== PROBLEM DETAILS ==
When you reach the line with "The width and height of the screenshot is (1568, 595)." in the listing below, transcribe it and each line after it up to and including the line with "Data Subjects Rights", exactly and with nothing else.

== GIVEN RECORDS ==

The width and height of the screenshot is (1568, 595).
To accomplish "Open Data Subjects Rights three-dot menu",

...

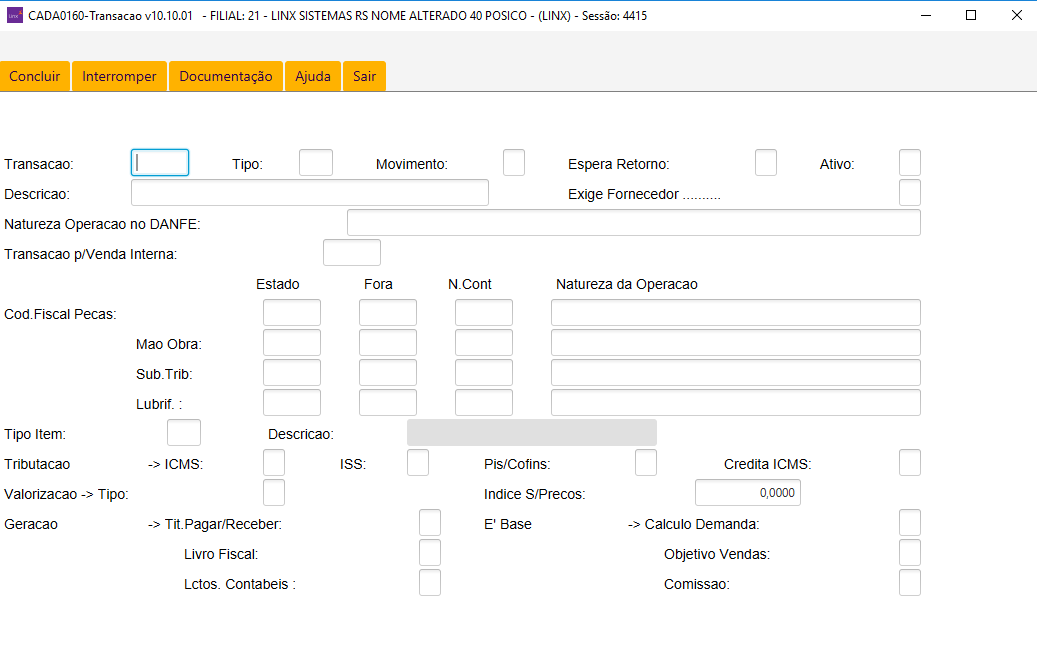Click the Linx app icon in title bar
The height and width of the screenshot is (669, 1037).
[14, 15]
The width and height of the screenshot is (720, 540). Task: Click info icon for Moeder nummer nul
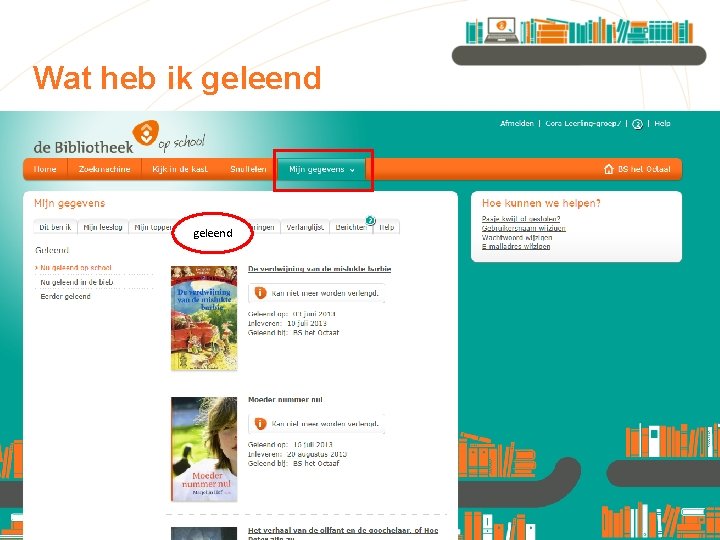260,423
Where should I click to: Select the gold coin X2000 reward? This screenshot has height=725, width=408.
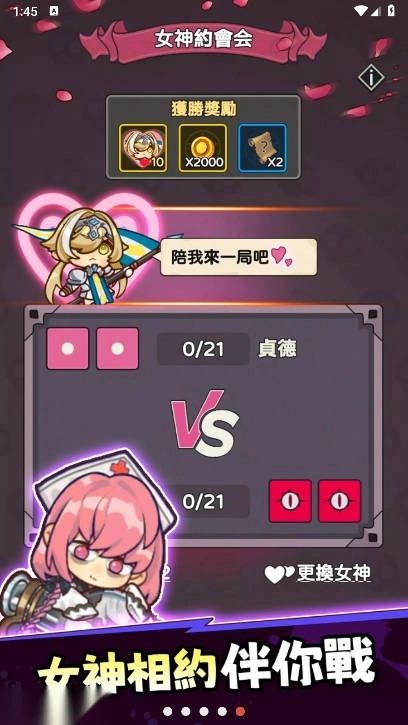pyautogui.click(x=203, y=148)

== WRITTEN RESPONSE ==
The width and height of the screenshot is (1568, 595).
To accomplish "Open Data Subjects Rights three-dot menu",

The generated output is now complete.